[WORK REQUEST]
Among the records below, find the lines with the word "Given" and copy them.

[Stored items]
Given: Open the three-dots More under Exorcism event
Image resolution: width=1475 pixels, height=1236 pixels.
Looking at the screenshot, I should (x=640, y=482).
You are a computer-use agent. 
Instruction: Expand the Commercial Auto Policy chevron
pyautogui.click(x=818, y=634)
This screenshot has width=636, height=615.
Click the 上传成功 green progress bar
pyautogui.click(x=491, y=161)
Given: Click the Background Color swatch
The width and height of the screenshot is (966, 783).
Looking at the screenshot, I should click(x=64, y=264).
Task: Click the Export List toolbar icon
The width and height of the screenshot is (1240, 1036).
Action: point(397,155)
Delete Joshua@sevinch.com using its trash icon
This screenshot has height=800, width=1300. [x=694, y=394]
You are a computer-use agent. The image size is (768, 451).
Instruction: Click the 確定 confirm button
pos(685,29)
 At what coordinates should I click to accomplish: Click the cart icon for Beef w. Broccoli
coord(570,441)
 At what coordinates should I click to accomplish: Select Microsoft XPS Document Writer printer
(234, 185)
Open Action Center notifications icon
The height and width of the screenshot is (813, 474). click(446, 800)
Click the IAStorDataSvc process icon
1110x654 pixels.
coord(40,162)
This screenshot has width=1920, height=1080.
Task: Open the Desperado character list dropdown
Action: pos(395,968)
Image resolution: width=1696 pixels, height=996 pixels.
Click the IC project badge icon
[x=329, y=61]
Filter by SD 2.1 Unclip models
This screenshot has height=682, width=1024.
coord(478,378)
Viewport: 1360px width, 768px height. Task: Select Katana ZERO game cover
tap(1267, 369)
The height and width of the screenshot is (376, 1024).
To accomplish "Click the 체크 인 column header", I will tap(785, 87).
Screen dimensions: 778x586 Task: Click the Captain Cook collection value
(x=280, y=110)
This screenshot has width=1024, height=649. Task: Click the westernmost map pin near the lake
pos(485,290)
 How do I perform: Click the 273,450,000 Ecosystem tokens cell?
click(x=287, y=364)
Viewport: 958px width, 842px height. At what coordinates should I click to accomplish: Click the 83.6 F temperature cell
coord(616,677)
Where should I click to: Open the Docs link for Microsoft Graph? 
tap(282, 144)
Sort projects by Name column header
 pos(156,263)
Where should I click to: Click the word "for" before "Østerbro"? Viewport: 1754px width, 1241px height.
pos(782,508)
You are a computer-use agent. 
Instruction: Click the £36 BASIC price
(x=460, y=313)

[OUTPUT FOR THIS TASK]
Given: Open the three-dots More under Exorcism event
Given: Click the Background Color swatch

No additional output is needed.